The earthquake comes nearly a year after Biden ended the two-decade US military involvement in Afghanistan, with Taliban insurgents quickly taking over the country.
The United States has engaged in talks but refused to recognize the Taliban government, saying it wants to see progress on key US priorities including the treatment of women.
State Department Spokesman Ned Price said that the United States was open to discussion with the Taliban but was unaware of any immediate requests by the de facto government.
“I imagine the humanitarian response to the earthquake will be a topic of conversation between US officials and Taliban officials in the coming days,” Price told reporters.
Taliban appeal for aid
The disaster comes as Afghanistan grapples with a severe economic crisis that has gripped it since the Taliban takeover last year, and amid rapidly mounting concerns over the ability of the Taliban and international agencies to respond quickly.
While major international agencies still operate in Afghanistan, the Taliban takeover saw other agencies and governments reduce their assistance programmes in a country where about 80% of the budget came from foreign assistance.
Abdul Qahar Balkhi, a senior Taliban official, said the government “appreciated and welcomed” help that has been pledged by some other governments and relief agencies such as Médecins Sans Frontières and the Red Cross.
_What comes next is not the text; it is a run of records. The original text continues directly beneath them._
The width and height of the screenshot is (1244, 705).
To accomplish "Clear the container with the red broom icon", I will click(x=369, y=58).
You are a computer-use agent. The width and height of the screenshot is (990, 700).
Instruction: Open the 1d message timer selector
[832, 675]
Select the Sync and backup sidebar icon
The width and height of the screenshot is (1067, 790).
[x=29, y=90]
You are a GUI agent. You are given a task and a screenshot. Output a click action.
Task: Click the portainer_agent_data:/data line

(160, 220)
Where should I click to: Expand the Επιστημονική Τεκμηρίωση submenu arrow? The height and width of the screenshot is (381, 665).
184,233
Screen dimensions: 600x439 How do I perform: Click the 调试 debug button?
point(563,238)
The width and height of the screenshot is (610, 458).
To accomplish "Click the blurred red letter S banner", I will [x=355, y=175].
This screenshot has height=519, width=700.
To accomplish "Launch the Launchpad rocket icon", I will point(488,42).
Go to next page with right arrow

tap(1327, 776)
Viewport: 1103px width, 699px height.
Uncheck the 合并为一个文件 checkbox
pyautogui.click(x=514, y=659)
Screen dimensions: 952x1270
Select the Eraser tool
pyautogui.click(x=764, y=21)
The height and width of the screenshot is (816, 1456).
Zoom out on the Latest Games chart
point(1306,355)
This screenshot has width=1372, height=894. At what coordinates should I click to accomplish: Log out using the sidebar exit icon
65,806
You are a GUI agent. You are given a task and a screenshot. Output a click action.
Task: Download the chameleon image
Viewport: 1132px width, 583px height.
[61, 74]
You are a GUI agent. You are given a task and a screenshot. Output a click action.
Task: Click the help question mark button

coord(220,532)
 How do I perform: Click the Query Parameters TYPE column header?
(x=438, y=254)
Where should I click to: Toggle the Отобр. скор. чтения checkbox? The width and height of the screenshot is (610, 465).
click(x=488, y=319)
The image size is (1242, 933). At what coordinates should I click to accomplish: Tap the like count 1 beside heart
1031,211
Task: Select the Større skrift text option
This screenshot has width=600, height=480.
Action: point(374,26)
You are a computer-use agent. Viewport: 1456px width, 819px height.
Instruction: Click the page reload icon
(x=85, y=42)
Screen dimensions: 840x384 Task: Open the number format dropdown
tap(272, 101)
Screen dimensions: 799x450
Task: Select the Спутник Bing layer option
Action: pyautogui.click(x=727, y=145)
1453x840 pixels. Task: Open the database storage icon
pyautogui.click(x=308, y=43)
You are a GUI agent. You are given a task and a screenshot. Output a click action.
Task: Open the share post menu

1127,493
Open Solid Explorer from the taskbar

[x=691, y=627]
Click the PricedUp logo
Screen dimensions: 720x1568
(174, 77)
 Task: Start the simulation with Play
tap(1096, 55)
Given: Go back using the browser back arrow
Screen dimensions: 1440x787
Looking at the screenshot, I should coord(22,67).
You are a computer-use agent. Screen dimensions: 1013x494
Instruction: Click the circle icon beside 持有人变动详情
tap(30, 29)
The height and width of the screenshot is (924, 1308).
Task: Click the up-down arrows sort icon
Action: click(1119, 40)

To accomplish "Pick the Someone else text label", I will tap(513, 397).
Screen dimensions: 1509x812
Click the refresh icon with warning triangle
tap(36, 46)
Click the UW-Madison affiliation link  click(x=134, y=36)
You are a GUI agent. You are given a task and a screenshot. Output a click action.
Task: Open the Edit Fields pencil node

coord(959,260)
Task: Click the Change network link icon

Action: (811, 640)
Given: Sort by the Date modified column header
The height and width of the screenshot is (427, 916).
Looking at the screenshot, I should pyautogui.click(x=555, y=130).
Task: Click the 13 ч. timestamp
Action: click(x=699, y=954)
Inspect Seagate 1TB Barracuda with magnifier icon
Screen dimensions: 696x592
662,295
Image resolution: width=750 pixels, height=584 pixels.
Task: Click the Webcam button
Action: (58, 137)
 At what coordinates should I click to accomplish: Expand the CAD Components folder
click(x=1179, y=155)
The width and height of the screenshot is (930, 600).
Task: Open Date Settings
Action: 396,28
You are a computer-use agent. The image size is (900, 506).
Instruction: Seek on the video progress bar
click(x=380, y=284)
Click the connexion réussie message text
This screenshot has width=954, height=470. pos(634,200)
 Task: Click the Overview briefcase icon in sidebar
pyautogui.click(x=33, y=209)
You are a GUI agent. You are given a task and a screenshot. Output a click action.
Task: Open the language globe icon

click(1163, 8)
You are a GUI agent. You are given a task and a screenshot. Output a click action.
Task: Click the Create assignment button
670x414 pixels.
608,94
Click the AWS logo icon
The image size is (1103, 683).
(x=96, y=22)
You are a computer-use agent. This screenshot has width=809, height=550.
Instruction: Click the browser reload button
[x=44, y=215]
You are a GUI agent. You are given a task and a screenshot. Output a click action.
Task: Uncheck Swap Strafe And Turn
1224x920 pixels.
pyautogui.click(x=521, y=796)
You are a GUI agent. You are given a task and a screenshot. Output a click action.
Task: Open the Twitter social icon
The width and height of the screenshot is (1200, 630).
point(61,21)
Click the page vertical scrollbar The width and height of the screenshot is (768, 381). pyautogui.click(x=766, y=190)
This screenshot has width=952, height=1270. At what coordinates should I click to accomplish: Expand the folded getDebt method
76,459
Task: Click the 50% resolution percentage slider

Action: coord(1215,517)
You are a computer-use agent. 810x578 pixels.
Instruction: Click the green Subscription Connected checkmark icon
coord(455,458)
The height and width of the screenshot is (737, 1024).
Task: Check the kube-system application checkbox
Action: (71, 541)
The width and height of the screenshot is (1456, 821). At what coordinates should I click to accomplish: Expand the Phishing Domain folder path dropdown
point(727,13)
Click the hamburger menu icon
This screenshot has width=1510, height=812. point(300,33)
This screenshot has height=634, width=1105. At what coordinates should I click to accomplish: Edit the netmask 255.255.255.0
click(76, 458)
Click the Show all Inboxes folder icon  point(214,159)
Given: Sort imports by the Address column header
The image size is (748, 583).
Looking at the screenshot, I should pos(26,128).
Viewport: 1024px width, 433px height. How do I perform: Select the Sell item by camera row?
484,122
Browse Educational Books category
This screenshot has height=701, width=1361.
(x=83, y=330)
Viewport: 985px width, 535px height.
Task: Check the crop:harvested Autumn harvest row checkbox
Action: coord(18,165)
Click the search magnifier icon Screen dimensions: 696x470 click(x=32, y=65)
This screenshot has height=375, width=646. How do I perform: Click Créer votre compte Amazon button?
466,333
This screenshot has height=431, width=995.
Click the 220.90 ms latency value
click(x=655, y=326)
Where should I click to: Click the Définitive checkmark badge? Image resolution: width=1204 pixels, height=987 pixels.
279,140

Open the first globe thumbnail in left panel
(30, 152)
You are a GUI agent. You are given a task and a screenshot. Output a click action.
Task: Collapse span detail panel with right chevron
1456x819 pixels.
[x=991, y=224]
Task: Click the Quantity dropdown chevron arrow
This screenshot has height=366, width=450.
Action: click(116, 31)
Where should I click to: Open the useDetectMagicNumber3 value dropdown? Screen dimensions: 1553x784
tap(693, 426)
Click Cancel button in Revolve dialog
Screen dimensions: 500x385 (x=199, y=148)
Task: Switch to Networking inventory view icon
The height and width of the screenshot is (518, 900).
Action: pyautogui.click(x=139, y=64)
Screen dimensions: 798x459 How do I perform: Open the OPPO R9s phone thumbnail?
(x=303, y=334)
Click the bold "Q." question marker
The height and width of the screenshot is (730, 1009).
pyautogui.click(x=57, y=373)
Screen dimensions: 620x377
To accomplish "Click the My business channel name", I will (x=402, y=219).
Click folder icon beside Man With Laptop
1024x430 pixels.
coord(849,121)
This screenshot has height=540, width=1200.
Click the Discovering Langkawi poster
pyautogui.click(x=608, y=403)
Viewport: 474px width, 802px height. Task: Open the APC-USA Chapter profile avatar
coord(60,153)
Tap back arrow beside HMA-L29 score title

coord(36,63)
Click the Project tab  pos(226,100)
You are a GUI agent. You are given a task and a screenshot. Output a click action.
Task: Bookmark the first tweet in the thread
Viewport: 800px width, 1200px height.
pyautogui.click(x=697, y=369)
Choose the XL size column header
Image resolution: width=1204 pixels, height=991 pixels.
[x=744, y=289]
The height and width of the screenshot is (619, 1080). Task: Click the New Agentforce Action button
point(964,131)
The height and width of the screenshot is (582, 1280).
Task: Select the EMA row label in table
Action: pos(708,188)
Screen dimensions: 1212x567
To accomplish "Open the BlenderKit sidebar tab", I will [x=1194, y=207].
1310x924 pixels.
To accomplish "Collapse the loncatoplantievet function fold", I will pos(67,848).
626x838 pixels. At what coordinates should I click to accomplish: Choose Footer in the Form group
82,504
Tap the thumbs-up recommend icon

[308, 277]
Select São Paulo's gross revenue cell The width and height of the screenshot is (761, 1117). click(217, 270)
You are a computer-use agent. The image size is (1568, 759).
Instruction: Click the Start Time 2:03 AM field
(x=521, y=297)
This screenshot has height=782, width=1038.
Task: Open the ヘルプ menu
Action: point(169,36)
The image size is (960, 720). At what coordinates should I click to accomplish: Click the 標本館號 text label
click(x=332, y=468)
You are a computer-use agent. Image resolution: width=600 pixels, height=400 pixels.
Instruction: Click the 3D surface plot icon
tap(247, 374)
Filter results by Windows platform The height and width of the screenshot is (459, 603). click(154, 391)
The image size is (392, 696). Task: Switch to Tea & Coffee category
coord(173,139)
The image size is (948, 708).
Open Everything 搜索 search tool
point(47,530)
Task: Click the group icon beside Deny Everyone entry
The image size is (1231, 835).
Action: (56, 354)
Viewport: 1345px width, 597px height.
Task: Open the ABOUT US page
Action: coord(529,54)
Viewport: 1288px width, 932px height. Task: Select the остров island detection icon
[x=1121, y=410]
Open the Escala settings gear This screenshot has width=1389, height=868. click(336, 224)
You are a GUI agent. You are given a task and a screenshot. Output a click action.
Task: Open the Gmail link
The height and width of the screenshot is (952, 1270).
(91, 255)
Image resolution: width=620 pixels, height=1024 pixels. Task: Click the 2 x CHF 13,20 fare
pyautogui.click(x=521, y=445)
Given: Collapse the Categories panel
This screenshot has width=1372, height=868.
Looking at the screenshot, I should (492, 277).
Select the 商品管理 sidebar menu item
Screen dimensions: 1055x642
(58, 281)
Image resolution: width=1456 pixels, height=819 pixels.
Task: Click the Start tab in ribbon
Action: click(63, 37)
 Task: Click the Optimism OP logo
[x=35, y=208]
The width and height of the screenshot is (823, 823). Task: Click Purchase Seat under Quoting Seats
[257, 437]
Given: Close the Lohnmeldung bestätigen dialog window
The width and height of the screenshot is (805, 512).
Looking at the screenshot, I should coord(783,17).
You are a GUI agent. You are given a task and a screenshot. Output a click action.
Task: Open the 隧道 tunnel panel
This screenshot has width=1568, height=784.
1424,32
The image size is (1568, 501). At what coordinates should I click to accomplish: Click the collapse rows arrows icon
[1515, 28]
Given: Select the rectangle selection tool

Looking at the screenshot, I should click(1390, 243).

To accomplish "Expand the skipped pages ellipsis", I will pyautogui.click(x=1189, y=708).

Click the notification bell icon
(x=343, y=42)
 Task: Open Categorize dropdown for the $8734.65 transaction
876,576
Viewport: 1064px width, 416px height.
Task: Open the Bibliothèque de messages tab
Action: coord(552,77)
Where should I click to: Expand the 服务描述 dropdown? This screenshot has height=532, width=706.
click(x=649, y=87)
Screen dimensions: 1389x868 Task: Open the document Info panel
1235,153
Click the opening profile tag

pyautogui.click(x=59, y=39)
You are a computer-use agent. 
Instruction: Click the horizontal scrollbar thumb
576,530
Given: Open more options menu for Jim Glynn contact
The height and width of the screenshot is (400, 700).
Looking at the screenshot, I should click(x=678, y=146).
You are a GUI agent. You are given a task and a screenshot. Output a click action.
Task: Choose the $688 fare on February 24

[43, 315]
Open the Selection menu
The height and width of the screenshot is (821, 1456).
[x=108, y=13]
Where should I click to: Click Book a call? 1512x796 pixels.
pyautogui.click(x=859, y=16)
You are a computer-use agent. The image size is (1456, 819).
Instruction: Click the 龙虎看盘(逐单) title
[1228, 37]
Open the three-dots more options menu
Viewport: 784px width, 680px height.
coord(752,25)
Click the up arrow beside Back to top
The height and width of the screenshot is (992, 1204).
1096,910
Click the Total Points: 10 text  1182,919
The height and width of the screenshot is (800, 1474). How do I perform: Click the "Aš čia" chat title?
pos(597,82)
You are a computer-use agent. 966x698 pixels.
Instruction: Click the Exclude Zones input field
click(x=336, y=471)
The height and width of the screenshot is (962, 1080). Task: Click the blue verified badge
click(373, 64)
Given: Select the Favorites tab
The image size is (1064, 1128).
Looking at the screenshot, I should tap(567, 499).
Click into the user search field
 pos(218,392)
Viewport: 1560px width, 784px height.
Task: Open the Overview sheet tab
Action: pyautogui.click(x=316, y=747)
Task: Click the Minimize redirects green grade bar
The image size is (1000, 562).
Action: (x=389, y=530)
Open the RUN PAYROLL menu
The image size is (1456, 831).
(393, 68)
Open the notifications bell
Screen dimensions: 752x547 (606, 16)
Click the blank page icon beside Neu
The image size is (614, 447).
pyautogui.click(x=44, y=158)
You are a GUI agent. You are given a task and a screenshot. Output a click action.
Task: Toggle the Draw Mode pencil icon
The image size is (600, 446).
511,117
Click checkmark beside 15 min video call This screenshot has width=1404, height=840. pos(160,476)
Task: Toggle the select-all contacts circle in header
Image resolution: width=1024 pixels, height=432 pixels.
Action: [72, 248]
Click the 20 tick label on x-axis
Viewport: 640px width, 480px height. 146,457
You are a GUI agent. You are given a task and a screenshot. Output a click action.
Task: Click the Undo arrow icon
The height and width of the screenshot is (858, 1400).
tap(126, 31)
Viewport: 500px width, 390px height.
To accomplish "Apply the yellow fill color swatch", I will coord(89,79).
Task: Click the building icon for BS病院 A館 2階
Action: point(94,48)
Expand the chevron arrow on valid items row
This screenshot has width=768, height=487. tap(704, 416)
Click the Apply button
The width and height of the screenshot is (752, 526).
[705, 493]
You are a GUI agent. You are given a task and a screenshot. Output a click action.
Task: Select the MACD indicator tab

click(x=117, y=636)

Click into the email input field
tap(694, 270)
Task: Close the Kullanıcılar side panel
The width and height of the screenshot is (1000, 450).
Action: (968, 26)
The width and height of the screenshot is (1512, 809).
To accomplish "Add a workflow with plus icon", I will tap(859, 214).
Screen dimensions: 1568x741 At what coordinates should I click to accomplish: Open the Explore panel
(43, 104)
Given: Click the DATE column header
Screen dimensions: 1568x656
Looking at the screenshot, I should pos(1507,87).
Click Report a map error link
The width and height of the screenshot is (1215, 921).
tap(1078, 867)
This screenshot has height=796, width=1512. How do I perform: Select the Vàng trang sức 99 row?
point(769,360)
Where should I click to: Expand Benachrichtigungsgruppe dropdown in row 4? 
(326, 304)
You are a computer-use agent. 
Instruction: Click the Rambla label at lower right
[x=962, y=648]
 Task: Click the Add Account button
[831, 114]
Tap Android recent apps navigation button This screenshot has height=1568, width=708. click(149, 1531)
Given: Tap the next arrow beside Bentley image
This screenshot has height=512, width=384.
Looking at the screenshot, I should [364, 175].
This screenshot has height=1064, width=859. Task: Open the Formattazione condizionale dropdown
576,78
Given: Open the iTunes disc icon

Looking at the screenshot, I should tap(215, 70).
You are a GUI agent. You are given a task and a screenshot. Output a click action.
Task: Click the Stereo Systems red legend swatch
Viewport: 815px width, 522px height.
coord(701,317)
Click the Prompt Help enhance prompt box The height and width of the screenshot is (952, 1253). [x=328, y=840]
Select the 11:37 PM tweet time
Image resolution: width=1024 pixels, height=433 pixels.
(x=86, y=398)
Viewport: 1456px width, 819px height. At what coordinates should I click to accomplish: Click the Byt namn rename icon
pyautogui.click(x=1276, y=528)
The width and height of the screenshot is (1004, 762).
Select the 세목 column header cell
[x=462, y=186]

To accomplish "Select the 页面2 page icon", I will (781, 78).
But the 5.9-magnitude earthquake – initially reported as magnitude 6.1, and the country’s deadliest for more than 20 years – had caused such widespread damage and suffering that more help was needed.
“The government sadly is under sanctions so it is financially unable to assist the people to the extent that is needed,” he said.
More than 60% of Afghanistan’s population of 38 million already relies on international aid to survive.